DO THIS> Count the lines in the entries that contain the string "dimensions" and give only the number.

[Text and element pointing records]
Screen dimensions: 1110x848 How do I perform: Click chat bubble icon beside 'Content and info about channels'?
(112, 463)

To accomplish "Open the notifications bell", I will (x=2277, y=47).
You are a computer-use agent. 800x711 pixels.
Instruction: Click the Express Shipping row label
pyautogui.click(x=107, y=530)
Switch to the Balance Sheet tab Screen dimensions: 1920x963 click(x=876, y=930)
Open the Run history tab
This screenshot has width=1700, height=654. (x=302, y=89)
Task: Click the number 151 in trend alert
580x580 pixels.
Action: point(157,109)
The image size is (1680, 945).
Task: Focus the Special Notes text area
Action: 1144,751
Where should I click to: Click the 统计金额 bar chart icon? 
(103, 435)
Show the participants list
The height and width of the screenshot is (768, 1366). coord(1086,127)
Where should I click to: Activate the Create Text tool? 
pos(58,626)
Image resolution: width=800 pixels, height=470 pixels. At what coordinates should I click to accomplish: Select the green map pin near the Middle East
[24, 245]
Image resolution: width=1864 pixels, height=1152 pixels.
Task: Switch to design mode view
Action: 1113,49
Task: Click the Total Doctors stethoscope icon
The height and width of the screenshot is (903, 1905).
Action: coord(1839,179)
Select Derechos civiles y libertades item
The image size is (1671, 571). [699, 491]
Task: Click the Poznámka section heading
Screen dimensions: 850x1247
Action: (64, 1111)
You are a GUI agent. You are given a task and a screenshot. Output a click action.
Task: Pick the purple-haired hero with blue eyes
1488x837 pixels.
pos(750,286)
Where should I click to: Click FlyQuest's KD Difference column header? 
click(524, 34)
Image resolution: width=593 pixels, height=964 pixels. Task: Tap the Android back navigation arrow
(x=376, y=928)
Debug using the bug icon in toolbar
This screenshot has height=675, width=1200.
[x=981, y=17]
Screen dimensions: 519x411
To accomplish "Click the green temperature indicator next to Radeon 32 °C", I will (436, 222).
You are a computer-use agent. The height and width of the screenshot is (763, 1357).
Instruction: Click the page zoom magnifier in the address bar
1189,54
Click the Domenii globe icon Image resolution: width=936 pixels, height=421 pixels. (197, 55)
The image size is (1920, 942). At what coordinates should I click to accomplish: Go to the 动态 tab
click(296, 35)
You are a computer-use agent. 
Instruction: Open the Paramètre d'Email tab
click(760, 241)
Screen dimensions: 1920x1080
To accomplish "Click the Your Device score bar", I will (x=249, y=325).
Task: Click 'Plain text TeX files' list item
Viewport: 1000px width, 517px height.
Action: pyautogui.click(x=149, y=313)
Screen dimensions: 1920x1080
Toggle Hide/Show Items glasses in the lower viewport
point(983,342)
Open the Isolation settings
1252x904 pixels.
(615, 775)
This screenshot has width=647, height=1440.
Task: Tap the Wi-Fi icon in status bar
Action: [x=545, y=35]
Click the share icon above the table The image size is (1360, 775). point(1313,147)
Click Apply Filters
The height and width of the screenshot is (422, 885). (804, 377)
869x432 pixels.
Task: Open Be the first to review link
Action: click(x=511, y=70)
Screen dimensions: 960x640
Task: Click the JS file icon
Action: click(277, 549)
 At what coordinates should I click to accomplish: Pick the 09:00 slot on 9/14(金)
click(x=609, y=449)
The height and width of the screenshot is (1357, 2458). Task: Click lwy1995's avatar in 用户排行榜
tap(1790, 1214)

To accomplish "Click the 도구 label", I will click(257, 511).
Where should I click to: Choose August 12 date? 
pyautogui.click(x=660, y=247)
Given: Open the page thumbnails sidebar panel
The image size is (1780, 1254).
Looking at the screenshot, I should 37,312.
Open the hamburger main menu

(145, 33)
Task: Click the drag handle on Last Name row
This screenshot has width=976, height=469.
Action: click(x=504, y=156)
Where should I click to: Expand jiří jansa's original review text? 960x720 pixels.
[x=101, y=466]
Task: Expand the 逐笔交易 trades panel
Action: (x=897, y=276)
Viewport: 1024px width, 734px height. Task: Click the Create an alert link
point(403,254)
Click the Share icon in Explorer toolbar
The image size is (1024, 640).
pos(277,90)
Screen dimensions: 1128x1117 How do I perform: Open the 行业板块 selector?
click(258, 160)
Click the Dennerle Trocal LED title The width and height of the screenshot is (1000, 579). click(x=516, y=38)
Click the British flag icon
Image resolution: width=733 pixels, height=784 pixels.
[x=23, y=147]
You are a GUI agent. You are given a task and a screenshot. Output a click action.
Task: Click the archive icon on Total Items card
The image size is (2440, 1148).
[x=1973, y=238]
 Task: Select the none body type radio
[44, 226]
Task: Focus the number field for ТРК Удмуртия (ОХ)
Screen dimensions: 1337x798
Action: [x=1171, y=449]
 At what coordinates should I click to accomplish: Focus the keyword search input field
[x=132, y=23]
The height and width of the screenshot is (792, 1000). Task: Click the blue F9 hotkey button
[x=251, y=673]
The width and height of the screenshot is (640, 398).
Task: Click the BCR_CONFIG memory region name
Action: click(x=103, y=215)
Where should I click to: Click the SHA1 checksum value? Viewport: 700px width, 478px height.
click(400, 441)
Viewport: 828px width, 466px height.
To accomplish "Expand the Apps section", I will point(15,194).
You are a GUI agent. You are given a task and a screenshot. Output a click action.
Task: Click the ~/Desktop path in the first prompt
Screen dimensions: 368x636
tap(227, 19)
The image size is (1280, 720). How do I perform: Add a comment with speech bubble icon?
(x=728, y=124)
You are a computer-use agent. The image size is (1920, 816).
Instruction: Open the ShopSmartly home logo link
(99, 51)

OUTPUT OF THE TASK> 10